Personal information
- Nickname: "Cossie"
- Born: 11 June 1951 Wednesfield, Wolverhampton, England
- Died: 23 April 2018 (aged 66) Wednesfield, Wolverhampton
- Home town: Wolverhampton, West Midlands, England

Darts information
- Playing darts since: 1971
- Darts: 23g
- Laterality: Right-handed
- Walk-on music: "The Liquidator" by Harry J All Stars

Organisation (see split in darts)
- BDO: 1983–1985, 1990

WDF major events – best performances
- World Championship: Last 16: 1985
- World Masters: Last 16: 1985

Other tournament wins
- Tournament: Years
- Mediterranean Int.
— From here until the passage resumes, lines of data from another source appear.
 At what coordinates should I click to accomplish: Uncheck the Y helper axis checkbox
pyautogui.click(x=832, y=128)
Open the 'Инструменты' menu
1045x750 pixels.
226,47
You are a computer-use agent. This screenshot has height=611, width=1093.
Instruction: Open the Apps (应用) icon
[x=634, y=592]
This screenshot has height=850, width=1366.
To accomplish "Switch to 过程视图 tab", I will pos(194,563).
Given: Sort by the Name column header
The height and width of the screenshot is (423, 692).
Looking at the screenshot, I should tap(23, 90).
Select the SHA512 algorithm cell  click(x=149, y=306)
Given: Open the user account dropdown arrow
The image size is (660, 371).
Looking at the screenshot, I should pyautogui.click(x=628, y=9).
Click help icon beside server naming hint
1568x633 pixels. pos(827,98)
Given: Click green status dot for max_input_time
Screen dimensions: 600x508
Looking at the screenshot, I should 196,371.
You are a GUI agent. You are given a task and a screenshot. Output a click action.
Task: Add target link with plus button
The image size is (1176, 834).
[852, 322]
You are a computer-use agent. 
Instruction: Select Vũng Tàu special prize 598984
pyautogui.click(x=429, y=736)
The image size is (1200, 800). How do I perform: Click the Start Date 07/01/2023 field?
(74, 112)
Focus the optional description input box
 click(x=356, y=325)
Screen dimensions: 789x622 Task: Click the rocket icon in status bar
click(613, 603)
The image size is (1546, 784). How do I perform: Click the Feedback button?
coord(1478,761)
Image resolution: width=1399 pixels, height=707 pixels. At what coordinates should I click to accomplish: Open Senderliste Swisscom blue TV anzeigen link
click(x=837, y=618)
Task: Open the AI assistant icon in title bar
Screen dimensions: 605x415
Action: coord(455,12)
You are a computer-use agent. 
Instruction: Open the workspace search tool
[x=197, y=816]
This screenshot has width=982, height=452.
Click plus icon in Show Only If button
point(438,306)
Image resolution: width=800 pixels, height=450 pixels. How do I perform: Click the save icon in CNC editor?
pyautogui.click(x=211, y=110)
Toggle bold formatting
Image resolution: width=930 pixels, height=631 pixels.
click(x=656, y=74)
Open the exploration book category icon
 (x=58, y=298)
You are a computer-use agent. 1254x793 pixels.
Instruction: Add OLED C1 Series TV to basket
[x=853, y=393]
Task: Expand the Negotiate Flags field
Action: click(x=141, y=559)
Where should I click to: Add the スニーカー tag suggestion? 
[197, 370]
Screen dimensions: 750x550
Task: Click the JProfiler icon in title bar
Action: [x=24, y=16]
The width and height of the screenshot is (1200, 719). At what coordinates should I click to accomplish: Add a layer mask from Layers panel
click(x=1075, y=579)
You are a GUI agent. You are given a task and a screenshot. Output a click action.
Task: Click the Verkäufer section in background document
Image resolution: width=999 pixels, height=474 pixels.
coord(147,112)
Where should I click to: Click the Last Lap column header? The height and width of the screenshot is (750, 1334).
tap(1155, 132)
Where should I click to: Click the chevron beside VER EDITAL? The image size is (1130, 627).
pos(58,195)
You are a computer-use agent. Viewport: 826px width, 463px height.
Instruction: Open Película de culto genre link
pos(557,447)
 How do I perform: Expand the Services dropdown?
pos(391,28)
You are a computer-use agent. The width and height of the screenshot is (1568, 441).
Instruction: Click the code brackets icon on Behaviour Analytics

Open British Open: 1983 1985

= John Cosnett =

English darts player (1951–2018)

John Cosnett (11 June 1951 – 23 April 2018) was an English professional darts player who competed in the 1980s and 1990s.

==Career==
Before turning professional, Cosnett worked as a storekeeper.

Cosnett won the 1984 British Open, beating Welshman Peter Locke in the final. Despite winning one of the biggest prizes in the history of professional darts, Cosnett never managed to meet his new-found expectations, which took him to #16 in the World Rankings. He competed in the 1985 BDO World Darts Championship, and won the opening round against Rab Scott, but was defeated in the second round by his fellow Englishman John Lowe. He also competed in the 1985 Winmau World Masters, defeating Keith Deller in the first round, before losing to Steve Gittins in the last 16 stage. John appeared on ITV's Bullseye in 1985 as the celebrity darts player, and made the highest score of the series – 361. After that, Cosnett never played in any more major tournaments and faded out of mainstream darts.

In 2006, Cosnett suffered a serious stroke which almost killed him, followed by another several months later which he also survived. He blamed the smoking and drinking culture of the 1980s and '90s Darts scene for this. After battling through several more health scares over the following years, he was diagnosed with cancer in 2016. After surviving the initial prognosis of 3 months, he was seemingly doing well through 2017, being cared for by his wife, Cherry. However, after a hospital check in early 2018, it was found the cancer had spread, and he died on 23 April 2018.

==Personal life==
Cosnett had one daughter (Jane) from his first marriage, and a son (Greg) and daughter (Kirsty) from his second marriage.